> Source text
'He could be very entertaining," Stalin's niece Kira Allilueva
told the biographer Robert Service in 1998. The dictator had her
jailed in his last round of purges, after World War II, but she
still remembered how kind he had been to her when she was a little
girl, how he took her on his knee and sang songs to her - and that
he had a fine singing voice.
Not only that, but he wrote limpid poetry in Georgian as a
youth, he read Dostoevsky and his subordinates saw him as a
considerate boss.
He also had millions of people killed, which is why, until
Service's recent book, Stalin: A Biography, people were
reluctant to write about his human side.
Yet a moment's thought will tell you that the great dictators
could never have achieved such power over other people if there was
not something attractive about their personalities.
Maybe it's the fact that most of their victims are no longer
with us that now makes it possible to see the mass murderers of the
mid-20th century as complex human beings rather than
one-dimensional monsters.
It will be quite a while before some brave Cambodian makes the
first film that shows the human side of Pol Pot, and in China they
haven't even got around yet to admitting officially that Mao Zedong
was a monster. But in Europe, where the horrors are a bit more
distant in time, it's all the rage.
The wave of books and films about human monsters began with a
couple of groundbreaking Italian biographies that showed the human
side of Benito Mussolini; but he wasn't really in the first team as
a mass murderer.
Service's biography of Stalin is in a different league - and so
is Bernd Eichinger's groundbreaking film on the last days of
Hitler, The Downfall (Der Untergang).
Released in Germany to generally positive reviews in September,
it is the first German film to tackle Hitler directly - 59 years
after the man's death. Set in the last 12 days of Hitler's life as
the Soviet army fought its way towards his deep, multi-storey
bunker in central Berlin in April 1945, it documents his rages and
his self-pity, but it also shows him as an ordinary human
being.

> Written request A
In the article on the human side of dictators, what language did Stalin write poetry in as a youth?

> Data in this exercise
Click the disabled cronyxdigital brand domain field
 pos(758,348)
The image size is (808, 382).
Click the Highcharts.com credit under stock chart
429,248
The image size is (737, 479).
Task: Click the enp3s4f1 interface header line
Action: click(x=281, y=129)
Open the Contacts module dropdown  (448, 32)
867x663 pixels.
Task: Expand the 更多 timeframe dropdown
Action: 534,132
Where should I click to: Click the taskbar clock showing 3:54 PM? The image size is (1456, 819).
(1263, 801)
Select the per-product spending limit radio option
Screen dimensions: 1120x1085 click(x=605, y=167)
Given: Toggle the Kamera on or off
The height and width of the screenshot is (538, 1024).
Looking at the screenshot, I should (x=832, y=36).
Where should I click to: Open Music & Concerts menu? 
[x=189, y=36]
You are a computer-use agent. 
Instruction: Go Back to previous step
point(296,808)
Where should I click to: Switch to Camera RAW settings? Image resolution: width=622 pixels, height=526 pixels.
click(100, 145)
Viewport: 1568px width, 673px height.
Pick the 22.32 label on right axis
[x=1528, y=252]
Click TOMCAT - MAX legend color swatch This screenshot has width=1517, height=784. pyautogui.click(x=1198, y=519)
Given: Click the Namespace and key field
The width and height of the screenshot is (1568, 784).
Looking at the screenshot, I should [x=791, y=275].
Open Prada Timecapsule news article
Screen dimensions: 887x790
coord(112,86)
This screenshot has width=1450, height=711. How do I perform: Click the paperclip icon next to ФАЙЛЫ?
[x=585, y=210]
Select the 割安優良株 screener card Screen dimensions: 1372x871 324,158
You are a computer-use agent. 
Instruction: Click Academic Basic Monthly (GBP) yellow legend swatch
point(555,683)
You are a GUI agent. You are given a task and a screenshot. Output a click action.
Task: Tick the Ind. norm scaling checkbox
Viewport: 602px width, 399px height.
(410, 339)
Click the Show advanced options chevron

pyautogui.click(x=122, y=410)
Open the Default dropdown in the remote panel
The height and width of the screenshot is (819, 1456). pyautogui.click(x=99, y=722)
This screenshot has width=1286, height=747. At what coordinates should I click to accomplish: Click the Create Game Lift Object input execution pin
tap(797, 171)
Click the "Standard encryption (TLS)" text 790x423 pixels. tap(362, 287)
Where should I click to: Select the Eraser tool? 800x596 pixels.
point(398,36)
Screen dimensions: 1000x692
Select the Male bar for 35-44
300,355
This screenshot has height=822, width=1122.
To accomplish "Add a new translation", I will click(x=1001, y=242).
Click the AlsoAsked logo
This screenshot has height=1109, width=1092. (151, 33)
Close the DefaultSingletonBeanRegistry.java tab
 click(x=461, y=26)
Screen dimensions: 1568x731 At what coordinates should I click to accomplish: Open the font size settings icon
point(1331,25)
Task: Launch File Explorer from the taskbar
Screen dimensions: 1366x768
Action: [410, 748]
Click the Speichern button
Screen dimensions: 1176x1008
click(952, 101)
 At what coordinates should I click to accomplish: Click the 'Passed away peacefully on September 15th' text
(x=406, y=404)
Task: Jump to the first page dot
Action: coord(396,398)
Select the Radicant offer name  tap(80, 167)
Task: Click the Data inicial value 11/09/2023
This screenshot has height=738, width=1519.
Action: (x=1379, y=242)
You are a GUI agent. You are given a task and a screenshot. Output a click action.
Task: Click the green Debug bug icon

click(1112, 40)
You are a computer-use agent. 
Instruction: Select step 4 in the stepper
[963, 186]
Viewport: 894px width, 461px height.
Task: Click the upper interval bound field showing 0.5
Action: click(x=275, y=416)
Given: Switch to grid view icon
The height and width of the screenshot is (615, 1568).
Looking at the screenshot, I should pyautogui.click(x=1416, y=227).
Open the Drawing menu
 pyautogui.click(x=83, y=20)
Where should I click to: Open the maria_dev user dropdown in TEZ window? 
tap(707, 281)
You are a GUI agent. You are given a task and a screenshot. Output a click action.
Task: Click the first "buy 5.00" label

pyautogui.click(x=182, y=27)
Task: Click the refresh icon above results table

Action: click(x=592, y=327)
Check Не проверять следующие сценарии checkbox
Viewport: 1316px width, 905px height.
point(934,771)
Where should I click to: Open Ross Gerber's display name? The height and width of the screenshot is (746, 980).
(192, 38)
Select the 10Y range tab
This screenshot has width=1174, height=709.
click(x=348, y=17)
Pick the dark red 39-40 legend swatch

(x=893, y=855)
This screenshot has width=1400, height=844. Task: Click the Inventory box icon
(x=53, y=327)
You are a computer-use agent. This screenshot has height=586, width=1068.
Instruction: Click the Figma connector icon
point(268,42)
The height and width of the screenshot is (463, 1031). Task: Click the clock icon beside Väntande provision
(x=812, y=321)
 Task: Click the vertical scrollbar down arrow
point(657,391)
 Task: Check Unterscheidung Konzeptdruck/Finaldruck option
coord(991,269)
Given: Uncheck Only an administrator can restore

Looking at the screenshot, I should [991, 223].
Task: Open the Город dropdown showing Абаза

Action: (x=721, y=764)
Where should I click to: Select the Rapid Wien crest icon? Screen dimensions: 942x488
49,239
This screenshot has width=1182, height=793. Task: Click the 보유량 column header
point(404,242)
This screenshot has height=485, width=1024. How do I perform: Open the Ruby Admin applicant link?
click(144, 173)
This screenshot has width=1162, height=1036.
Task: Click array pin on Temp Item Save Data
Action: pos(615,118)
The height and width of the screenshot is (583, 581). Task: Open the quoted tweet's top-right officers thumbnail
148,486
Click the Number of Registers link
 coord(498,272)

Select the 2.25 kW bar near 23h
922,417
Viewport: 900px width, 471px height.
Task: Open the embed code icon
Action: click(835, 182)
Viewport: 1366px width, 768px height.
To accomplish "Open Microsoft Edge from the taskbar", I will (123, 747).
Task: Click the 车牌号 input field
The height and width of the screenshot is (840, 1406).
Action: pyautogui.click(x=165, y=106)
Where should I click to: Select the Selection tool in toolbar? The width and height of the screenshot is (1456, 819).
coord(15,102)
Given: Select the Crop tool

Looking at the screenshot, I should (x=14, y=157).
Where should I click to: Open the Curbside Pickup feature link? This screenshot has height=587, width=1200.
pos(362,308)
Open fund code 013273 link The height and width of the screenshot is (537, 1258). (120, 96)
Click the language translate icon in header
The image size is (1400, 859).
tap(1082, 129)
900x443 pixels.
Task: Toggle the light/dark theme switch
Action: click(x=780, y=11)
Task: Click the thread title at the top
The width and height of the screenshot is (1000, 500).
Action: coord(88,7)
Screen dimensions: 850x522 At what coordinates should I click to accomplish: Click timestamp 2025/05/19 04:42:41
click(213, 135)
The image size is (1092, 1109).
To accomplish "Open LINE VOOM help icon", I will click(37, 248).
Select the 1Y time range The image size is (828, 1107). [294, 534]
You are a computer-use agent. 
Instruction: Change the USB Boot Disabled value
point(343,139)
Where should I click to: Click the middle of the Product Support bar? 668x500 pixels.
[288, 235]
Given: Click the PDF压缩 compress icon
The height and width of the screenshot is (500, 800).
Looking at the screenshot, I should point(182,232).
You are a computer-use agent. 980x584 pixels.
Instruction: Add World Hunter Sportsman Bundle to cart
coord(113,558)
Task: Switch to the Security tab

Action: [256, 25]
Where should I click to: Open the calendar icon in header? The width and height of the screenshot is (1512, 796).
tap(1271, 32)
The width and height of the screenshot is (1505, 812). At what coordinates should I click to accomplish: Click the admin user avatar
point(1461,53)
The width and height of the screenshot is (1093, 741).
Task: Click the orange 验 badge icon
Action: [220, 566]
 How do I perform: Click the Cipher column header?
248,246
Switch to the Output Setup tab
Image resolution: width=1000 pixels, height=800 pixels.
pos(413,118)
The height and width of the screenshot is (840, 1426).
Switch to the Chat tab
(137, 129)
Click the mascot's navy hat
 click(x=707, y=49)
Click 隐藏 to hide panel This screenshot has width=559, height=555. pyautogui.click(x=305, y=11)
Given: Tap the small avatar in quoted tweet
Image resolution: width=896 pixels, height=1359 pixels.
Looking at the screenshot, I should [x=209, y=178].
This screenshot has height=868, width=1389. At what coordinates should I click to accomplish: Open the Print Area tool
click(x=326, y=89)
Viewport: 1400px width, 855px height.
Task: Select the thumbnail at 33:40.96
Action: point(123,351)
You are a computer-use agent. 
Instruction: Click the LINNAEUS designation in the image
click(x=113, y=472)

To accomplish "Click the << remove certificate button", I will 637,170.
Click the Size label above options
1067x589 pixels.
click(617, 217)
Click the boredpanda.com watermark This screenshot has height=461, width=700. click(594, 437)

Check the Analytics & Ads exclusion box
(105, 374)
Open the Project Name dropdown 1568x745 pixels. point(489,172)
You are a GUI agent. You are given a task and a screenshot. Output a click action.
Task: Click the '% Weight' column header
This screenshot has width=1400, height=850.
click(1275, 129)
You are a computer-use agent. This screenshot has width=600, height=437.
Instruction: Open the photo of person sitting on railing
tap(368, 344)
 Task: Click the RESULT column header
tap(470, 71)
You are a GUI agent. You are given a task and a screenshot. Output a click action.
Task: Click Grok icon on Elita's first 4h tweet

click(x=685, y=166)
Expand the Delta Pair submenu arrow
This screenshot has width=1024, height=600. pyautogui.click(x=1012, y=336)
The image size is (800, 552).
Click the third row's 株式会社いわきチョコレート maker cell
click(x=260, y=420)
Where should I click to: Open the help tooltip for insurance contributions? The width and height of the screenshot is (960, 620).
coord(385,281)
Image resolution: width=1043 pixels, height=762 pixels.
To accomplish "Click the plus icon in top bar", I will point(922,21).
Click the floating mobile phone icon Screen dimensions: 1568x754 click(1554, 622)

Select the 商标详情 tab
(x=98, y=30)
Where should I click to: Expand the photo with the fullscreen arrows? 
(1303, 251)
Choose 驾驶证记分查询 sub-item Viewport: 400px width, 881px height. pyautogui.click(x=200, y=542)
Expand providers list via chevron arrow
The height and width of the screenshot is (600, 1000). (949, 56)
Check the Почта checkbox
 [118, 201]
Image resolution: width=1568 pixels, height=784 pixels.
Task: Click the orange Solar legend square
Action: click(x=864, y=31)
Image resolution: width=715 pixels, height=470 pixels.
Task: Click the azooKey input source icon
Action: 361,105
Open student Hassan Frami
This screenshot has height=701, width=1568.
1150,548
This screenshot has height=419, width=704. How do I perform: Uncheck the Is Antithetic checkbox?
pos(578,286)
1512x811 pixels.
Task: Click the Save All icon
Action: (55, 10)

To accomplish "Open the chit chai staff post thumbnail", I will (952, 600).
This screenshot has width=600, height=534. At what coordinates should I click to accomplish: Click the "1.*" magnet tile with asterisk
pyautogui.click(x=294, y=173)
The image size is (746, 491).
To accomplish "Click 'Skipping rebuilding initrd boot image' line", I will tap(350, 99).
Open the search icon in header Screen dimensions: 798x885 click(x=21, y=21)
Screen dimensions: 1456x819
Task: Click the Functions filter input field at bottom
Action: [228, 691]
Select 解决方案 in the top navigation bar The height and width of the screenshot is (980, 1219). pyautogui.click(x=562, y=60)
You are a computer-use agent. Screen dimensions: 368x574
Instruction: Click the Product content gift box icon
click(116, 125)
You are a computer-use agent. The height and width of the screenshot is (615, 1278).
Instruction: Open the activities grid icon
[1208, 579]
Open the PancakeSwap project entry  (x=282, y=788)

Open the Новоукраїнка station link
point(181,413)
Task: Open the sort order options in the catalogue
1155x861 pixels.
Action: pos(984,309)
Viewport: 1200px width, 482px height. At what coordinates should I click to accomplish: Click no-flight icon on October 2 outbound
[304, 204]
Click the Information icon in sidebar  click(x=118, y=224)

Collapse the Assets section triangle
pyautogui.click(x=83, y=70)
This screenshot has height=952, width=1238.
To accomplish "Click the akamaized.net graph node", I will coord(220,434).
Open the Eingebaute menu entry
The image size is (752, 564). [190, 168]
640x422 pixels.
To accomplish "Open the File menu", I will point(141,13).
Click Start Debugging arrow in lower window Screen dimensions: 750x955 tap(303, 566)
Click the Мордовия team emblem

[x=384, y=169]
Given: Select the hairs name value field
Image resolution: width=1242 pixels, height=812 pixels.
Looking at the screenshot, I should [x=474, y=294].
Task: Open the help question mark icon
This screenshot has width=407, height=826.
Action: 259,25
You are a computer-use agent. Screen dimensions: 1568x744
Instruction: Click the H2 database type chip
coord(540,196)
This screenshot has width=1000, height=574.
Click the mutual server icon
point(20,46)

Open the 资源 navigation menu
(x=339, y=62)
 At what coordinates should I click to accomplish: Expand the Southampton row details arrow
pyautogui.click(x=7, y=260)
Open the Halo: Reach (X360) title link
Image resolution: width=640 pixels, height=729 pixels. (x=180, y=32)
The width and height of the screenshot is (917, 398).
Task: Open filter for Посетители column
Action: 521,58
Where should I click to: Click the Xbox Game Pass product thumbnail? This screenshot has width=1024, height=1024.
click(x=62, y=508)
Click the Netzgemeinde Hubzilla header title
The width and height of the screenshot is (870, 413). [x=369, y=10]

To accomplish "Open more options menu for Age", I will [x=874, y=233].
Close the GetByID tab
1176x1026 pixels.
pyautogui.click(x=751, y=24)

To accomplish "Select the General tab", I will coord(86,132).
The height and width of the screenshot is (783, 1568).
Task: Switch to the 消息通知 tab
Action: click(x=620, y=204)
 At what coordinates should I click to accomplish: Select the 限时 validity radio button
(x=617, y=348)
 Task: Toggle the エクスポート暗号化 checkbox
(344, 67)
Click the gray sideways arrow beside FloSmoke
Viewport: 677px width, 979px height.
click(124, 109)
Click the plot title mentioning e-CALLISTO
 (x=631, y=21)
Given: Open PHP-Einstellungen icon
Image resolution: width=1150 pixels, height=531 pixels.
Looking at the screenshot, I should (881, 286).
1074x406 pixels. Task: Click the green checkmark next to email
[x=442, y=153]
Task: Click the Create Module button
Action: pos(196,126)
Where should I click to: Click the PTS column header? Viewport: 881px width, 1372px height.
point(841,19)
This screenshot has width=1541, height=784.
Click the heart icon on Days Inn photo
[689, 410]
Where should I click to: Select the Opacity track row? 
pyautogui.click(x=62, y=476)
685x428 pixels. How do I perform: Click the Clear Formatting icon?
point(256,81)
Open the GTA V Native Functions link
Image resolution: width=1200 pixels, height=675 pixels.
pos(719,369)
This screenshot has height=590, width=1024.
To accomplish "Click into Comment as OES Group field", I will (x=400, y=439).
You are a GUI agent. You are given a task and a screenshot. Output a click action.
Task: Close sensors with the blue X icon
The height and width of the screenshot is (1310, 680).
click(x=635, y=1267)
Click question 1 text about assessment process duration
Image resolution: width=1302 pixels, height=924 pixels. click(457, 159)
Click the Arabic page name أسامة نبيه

> Written request B
Recast the listing, from its first line up to and including the line containing "(1263, 801)", as a JSON list of strings with one string per line and blank lines omitted.

> Written solution A
Georgian.

> Written solution B
[
  "Click the disabled cronyxdigital brand domain field",
  " pos(758,348)",
  "The image size is (808, 382).",
  "Click the Highcharts.com credit under stock chart",
  "429,248",
  "The image size is (737, 479).",
  "Task: Click the enp3s4f1 interface header line",
  "Action: click(x=281, y=129)",
  "Open the Contacts module dropdown  (448, 32)",
  "867x663 pixels.",
  "Task: Expand the 更多 timeframe dropdown",
  "Action: 534,132",
  "Where should I click to: Click the taskbar clock showing 3:54 PM? The image size is (1456, 819).",
  "(1263, 801)"
]